Only the lines from the start of the data through the one containing "雅柔 (74, 1619)" belong in your answer; return them exactly.

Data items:
++++++++++++++++++++

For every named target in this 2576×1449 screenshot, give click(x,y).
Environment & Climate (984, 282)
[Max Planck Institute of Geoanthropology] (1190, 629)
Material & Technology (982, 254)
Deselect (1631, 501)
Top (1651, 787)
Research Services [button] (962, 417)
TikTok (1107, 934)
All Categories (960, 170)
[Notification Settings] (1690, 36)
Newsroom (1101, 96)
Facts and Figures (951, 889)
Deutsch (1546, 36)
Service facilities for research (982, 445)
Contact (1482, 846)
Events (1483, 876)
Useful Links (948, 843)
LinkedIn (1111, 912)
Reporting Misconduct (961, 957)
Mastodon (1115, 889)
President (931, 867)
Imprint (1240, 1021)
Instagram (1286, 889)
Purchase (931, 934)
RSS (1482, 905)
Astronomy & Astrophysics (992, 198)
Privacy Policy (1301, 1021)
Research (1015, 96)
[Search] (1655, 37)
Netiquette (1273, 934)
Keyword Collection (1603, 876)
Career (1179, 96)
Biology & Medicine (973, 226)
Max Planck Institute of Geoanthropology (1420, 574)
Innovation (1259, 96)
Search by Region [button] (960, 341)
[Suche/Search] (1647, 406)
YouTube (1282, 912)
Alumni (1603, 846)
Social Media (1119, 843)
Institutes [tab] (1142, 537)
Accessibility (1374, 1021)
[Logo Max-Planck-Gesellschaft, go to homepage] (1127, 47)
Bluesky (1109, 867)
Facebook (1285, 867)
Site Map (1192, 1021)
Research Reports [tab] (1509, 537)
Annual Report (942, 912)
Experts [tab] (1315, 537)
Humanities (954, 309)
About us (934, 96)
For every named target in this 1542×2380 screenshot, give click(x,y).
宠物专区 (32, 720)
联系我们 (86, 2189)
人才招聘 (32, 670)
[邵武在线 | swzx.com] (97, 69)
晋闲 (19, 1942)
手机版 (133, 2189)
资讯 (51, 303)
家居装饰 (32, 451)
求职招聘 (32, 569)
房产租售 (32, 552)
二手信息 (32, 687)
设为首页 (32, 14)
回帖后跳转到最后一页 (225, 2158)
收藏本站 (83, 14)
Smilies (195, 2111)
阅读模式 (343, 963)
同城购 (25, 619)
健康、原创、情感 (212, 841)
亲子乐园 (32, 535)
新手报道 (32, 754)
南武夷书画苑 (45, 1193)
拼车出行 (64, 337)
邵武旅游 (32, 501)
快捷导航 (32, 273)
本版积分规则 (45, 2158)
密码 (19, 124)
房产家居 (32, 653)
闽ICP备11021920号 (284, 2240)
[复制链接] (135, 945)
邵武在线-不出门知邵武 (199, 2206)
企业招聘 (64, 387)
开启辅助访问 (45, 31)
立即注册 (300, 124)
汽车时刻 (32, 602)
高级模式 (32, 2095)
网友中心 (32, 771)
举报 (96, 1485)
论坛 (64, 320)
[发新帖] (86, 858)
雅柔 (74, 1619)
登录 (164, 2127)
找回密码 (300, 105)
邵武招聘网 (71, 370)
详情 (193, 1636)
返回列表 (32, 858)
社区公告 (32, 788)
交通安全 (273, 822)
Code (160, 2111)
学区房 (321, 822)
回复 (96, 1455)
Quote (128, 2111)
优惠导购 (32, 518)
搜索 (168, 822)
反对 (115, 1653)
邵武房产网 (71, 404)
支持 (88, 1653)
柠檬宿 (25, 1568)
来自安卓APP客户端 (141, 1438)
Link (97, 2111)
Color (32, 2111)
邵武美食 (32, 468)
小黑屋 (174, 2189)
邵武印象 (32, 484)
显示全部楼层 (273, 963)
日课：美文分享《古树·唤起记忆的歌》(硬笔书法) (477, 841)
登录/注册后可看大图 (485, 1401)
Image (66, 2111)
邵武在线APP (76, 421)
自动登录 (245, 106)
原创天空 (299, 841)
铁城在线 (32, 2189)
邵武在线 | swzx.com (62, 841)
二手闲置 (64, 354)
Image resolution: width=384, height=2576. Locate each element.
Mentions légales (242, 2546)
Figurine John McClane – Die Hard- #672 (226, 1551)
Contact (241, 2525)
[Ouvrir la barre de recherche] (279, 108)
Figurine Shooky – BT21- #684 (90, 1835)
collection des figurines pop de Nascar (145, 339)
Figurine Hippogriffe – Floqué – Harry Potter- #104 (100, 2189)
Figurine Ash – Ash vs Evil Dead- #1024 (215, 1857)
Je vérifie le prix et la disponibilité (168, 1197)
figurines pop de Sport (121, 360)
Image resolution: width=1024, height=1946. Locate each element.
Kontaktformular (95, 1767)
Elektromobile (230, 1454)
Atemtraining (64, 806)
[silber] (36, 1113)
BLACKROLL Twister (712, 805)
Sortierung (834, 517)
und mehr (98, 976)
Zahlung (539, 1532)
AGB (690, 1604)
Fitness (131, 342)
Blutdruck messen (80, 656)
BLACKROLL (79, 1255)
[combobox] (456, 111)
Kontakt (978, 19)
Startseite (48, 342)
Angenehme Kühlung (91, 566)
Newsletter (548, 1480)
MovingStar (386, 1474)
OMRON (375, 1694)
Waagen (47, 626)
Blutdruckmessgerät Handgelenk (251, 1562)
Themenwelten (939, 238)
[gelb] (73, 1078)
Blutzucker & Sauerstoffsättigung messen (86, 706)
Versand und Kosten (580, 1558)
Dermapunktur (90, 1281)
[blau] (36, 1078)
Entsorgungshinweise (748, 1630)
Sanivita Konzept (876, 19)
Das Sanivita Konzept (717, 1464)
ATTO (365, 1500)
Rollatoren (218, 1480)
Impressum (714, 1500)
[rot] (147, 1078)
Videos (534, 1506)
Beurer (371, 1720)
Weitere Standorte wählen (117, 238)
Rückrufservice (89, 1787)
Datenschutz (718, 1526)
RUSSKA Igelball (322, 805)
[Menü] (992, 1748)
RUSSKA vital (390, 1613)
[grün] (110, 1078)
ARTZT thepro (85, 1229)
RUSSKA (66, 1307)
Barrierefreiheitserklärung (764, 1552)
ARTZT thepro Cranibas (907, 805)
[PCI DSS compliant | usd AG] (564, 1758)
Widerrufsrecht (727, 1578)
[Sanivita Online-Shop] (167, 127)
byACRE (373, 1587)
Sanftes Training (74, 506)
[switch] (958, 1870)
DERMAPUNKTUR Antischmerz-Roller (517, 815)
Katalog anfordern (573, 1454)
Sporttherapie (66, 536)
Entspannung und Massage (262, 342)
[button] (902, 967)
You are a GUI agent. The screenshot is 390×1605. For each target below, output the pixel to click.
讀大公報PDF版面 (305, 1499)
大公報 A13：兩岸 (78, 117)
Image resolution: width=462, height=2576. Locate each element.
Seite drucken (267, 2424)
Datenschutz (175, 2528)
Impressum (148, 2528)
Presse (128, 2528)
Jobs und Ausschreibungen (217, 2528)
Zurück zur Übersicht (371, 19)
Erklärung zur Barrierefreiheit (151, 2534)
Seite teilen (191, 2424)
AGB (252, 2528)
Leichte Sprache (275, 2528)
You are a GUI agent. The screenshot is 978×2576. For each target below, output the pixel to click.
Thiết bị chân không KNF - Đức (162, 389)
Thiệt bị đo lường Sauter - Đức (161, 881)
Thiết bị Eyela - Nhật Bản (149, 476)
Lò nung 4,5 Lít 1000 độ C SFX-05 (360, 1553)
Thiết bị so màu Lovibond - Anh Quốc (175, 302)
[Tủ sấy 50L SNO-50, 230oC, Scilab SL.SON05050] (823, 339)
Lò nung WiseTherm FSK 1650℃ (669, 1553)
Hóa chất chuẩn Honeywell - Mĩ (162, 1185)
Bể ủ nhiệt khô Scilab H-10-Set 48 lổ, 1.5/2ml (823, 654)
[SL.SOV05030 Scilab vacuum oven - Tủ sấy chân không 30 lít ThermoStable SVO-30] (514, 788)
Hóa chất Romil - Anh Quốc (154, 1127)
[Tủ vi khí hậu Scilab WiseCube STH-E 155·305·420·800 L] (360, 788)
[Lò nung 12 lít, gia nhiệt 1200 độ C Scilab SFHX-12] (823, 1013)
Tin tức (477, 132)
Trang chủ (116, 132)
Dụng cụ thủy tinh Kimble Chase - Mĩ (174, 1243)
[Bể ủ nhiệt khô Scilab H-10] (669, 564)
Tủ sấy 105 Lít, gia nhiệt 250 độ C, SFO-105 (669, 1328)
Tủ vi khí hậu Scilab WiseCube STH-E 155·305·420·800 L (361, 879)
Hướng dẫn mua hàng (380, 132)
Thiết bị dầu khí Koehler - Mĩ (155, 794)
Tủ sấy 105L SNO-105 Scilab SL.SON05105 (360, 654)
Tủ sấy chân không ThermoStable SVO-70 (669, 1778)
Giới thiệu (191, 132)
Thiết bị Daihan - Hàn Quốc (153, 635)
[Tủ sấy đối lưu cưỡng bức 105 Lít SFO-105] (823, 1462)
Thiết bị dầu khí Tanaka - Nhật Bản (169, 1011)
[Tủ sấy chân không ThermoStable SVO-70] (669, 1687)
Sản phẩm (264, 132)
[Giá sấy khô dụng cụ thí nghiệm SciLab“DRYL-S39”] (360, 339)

++++++++++++++++++++

Answer to the problem:
For every named target in this 2576×1449 screenshot, give click(x,y).
Environment & Climate (984, 282)
[Max Planck Institute of Geoanthropology] (1190, 629)
Material & Technology (982, 254)
Deselect (1631, 501)
Top (1651, 787)
Research Services [button] (962, 417)
TikTok (1107, 934)
All Categories (960, 170)
[Notification Settings] (1690, 36)
Newsroom (1101, 96)
Facts and Figures (951, 889)
Deutsch (1546, 36)
Service facilities for research (982, 445)
Contact (1482, 846)
Events (1483, 876)
Useful Links (948, 843)
LinkedIn (1111, 912)
Reporting Misconduct (961, 957)
Mastodon (1115, 889)
President (931, 867)
Imprint (1240, 1021)
Instagram (1286, 889)
Purchase (931, 934)
RSS (1482, 905)
Astronomy & Astrophysics (992, 198)
Privacy Policy (1301, 1021)
Research (1015, 96)
[Search] (1655, 37)
Netiquette (1273, 934)
Keyword Collection (1603, 876)
Career (1179, 96)
Biology & Medicine (973, 226)
Max Planck Institute of Geoanthropology (1420, 574)
Innovation (1259, 96)
Search by Region [button] (960, 341)
[Suche/Search] (1647, 406)
YouTube (1282, 912)
Alumni (1603, 846)
Social Media (1119, 843)
Institutes [tab] (1142, 537)
Accessibility (1374, 1021)
[Logo Max-Planck-Gesellschaft, go to homepage] (1127, 47)
Bluesky (1109, 867)
Facebook (1285, 867)
Site Map (1192, 1021)
Research Reports [tab] (1509, 537)
Annual Report (942, 912)
Experts [tab] (1315, 537)
Humanities (954, 309)
About us (934, 96)
For every named target in this 1542×2380 screenshot, give click(x,y).
宠物专区 (32, 720)
联系我们 (86, 2189)
人才招聘 (32, 670)
[邵武在线 | swzx.com] (97, 69)
晋闲 (19, 1942)
手机版 (133, 2189)
资讯 (51, 303)
家居装饰 (32, 451)
求职招聘 (32, 569)
房产租售 (32, 552)
二手信息 (32, 687)
设为首页 (32, 14)
回帖后跳转到最后一页 (225, 2158)
收藏本站 (83, 14)
Smilies (195, 2111)
阅读模式 (343, 963)
同城购 (25, 619)
健康、原创、情感 (212, 841)
亲子乐园 (32, 535)
新手报道 (32, 754)
南武夷书画苑 (45, 1193)
拼车出行 (64, 337)
邵武旅游 (32, 501)
快捷导航 (32, 273)
本版积分规则 (45, 2158)
密码 (19, 124)
房产家居 (32, 653)
闽ICP备11021920号 (284, 2240)
[复制链接] (135, 945)
邵武在线-不出门知邵武 (199, 2206)
企业招聘 (64, 387)
开启辅助访问 (45, 31)
立即注册 (300, 124)
汽车时刻 (32, 602)
高级模式 (32, 2095)
网友中心 (32, 771)
举报 (96, 1485)
论坛 (64, 320)
[发新帖] (86, 858)
雅柔 (74, 1619)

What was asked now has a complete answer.